## Passage

=== Section Start ===

Clarence Dixon: Arizona man set to be executed despite concerns over his mental health
Clarence Dixon, set to be executed at a state prison in Florence on Wednesday, was convicted of murder in the death of 21-year-old Deana Bowdoin, a conviction that only arrived years after the 66-year-old was serving a life sentence for a separate 1985 attack of a college student. Bowdoin’s rape and murder had remained unsolved for many years until DNA testing was able to connect Dixon to her case.
The high court, without comment, declined to review the decision reached last week by a judge in Pinal County who rejected the arguments brought forward by the defence who claimed their client was unable to comprehend why he was being put to death and therefore, they contended, his execution should be stayed.
In the Arizona lower court case, the judge presiding determined that while it was evident that Dixon suffered from schizophrenia, in his legal opinion, the accused was rational enough to understand the proceedings of the court case and thus understood why he was being sentenced to death.
Dixon’s lawyers are now hurriedly working to file a request with a federal judge in Phoenix to have them consider whether his mental illness would mean an unconstitutional execution.
As of Monday night, The Telegraph and Argus reported, this request had not been filed.
Should the 10am Wednesday execution go ahead, it will be the first time that Arizona has used the death penalty on a person since July 2014, in an execution that lawyers later argued was botched.

=== Section End ===

## Excerpted data
=== Section Start ===

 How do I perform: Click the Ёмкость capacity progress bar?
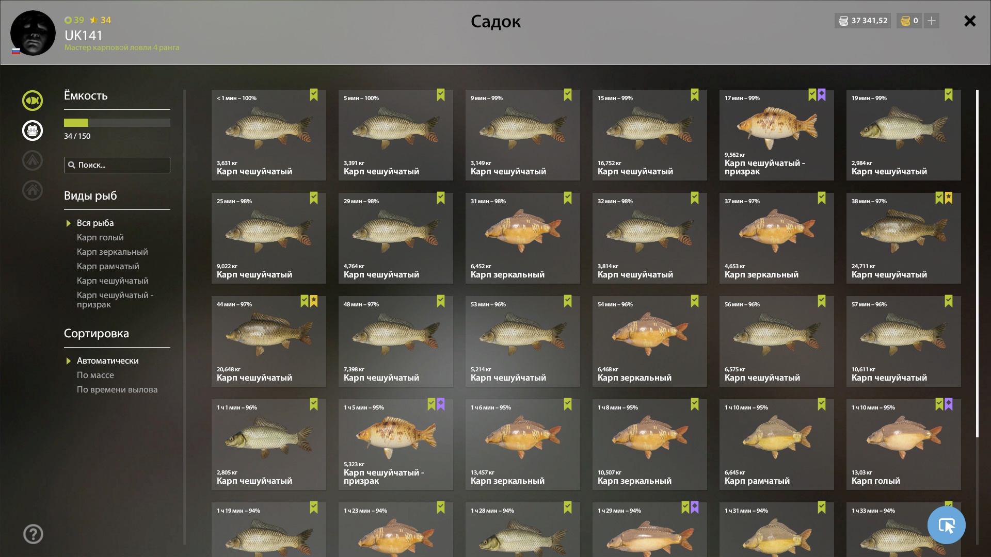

=== Section End ===
=== Section Start ===

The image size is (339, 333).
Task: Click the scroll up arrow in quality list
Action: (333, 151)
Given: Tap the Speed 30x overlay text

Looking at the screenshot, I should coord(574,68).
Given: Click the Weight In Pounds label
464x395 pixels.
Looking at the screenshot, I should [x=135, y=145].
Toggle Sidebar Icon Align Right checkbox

=== Section End ===
=== Section Start ===

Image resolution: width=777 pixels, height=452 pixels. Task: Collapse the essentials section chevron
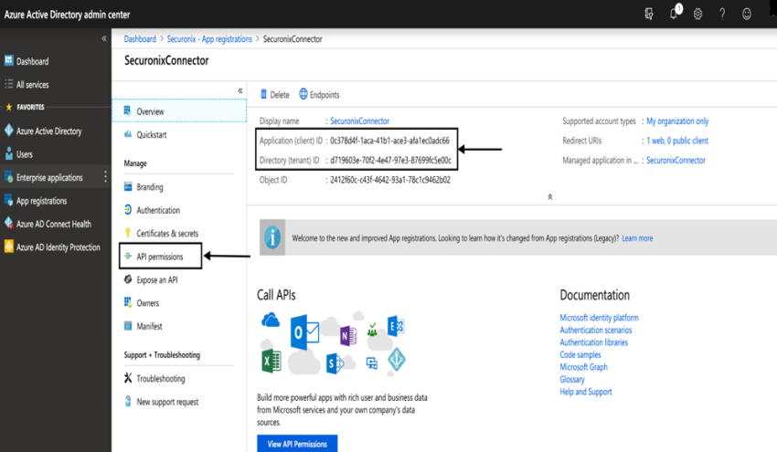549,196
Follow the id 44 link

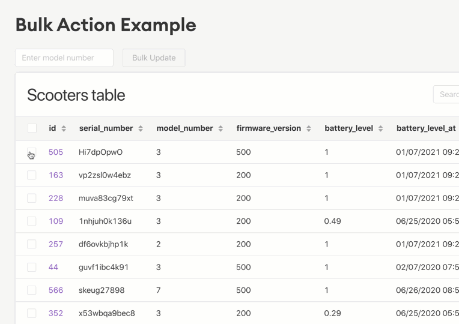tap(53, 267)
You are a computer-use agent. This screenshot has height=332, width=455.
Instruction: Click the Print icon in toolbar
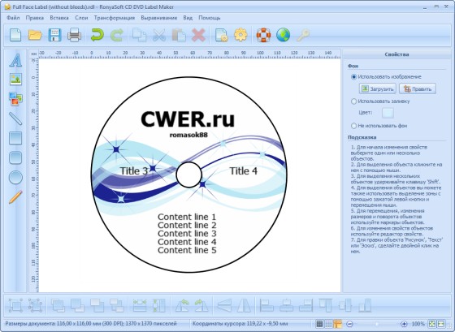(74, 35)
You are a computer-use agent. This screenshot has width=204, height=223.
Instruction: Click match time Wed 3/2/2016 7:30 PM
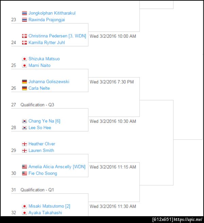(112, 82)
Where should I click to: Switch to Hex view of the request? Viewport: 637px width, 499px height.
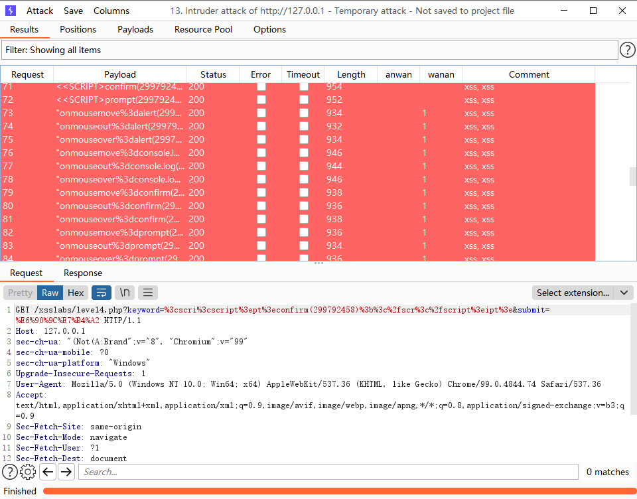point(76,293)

=== Section End ===

## Work task 1
Answer these questions using the article about Clarence Dixon.
(a) How old was Deana Bowdoin when she died?
(b) What illness did the judge in the lower court find that Dixon suffered from?
(c) In what month and year did Arizona last use the death penalty?
## Work task 2
Translate this sentence from the article about Clarence Dixon into Spanish: "As of Monday night, The Telegraph and Argus reported, this request had not been filed."
## Work task 3
Repeat the stretch of the article about Clarence Dixon from "Should the 10am" through "argued was botched.".
The material has nothing to do with the article about Clarence Dixon.

## Written solution 1
(a) 21
(b) Schizophrenia
(c) July 2014

## Written solution 2
Hasta el lunes por la noche, según informó The Telegraph and Argus, esta solicitud no se había presentado.

## Written solution 3
Should the 10am Wednesday execution go ahead, it will be the first time that Arizona has used the death penalty on a person since July 2014, in an execution that lawyers later argued was botched.